Elections the world over are won by perceptions more than truth. And perception, especially among the masses, is mainly a construct of narratives aided by the use of the dominant medium of the day.
In 2008, Myspace and Facebook helped to propel Barack Obama to the White House. In 2017, for Kenya, the platform where the power of political messaging will be tested is in the most unlikely of mediums: WhatsApp.
This humble app is part of the instant messaging empire. It is ubiquitous, versatile, prolific and inexpensive. What is more? WhatsApp’s proficiency to effortlessly construct and transmit audio, video, graphics, pictures and text right to the palm of users, makes it both a darling and a villain.
With an explosion of smartphones, about 20 million users in Kenya, and the availability of data bundles and hotspots, WhatsApp usage is increasingly becoming a default medium of communication.
Meme producers will have a field day dramatising and parodying every statement that can be parodied.
WhatsApp is a world of small intricate and overlapping groups whose dynamics of spirited debates are incredible. Here, information slithers on the vines of technology and mutate in meaning and content. The various groups play well into the in-group instincts of fear, vulnerability, strength and hope, while similarly tearing opponents apart. This realm and reality is natural fit for political conversations. In short, WhatsApp is where the pulse of political discourse will reign.
While Twitter and Facebook, which are elitist, will hold the mantle for breaking news in real time, WhatsApp will play a subtle role of meaning-making. Users will interrogate claims made by politicians and create new meanings.
The WhatsApp ecosystem operates like small communities. News of the day is intensely assessed. You can be sure that with this medium, the narrative will be a cocktail of exaggerated truths and lies, agreements and disagreements, facts and what US President Donald Trump calls “alternative facts”.
Ultimately, WhatsApp influences thought, perception, attitudes and behaviours. It is the sublime effect of the messages that are likely to determine decisions at the ballot.
The fact that users are also content producers gives them ownership and therefore allows them to hold fast to the meaning they construct and ideologies they profess.
On WhatsApp, narratives are shorter, wittier and appealing directly to the individual — all crucial for capturing imaginations and reaffirming beliefs.
However, because the attention of users is fleeting, it is counterproductive to flood audiences with complex or multiple meanings in one message.
Universally, effective messaging shares two key traits: wittiness and pithiness.
For political messaging, WhatsApp mostly relies on the passions of the users. The more jingoistic one’s supporters or rivals are, the more aggressive they will be in propagating their candidates’ or parties’ ideologies and countering their rivals’ messages. It is a two-way highway.
The era of passive consumption of messaging may well be over. Indeed, it would have been easier to control and shape debate if society relied on traditional media. Not anymore. Absolute control over messaging is going to be a slippery affair because most of the information published or broadcast on mainstream media will acquire a new life. WhatApp groups will quickly transform the mass messages to group platforms and analyse, redesign and even parody and then recast the same with completely different meanings to suit their persuasions.

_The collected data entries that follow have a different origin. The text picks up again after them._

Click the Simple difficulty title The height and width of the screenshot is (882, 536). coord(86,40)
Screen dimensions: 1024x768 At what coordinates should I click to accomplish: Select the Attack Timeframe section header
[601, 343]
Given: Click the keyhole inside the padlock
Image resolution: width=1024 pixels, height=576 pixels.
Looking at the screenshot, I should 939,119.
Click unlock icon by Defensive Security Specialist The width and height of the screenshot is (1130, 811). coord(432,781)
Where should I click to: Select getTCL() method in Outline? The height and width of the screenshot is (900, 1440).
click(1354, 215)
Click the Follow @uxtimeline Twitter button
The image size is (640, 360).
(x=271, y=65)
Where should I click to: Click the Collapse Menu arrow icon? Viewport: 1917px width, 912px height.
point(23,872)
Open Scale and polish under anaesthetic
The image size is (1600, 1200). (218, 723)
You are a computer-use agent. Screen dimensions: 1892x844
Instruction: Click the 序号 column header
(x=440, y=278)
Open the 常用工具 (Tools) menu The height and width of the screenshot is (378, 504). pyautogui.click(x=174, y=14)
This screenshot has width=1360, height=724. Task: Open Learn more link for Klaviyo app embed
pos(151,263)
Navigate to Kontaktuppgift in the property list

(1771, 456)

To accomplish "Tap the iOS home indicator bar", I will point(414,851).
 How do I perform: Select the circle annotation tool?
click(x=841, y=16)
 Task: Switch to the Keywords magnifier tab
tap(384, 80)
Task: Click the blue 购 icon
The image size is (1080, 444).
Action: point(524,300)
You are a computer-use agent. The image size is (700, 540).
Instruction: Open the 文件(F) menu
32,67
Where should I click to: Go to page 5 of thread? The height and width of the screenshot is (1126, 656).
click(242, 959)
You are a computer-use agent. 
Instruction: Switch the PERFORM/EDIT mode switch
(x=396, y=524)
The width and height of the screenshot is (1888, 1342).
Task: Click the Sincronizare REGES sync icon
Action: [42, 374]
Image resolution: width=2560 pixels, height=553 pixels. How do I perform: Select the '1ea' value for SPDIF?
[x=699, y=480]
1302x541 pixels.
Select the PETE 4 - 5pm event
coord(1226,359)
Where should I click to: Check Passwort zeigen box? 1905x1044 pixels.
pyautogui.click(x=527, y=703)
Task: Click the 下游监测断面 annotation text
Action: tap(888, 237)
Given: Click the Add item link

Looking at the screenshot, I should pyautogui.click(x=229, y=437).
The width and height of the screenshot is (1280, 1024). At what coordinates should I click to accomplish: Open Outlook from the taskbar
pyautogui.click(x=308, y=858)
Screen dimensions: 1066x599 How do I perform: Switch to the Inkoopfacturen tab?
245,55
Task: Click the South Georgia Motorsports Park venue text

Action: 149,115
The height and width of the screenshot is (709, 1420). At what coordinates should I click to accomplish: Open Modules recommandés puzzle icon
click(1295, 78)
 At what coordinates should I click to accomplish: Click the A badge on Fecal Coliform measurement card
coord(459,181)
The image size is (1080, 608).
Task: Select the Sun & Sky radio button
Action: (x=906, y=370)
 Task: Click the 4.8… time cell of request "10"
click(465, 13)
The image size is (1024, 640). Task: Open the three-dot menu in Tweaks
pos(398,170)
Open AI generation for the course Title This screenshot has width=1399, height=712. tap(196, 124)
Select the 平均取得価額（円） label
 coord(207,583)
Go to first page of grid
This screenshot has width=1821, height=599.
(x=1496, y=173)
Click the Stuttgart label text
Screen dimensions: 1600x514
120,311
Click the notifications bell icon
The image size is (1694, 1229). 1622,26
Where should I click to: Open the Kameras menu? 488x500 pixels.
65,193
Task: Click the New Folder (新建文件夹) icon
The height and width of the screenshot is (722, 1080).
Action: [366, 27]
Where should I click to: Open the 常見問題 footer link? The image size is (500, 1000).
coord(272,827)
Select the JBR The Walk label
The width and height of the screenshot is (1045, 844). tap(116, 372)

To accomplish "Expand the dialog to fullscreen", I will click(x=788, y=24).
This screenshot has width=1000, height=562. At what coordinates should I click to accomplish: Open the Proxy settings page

These spectacular fluidity, incredible spontaneity and freewheeling creative instincts have turned WhatsApp into a platform to watch come electioneering season.
However, what we should appreciate is that WhatsApp is erratic and capricious. The heat and hilarity its messages generate fit perfectly for a political discourse where sense recedes and the emotion reigns.
Eric Wamanji is a public relations expert.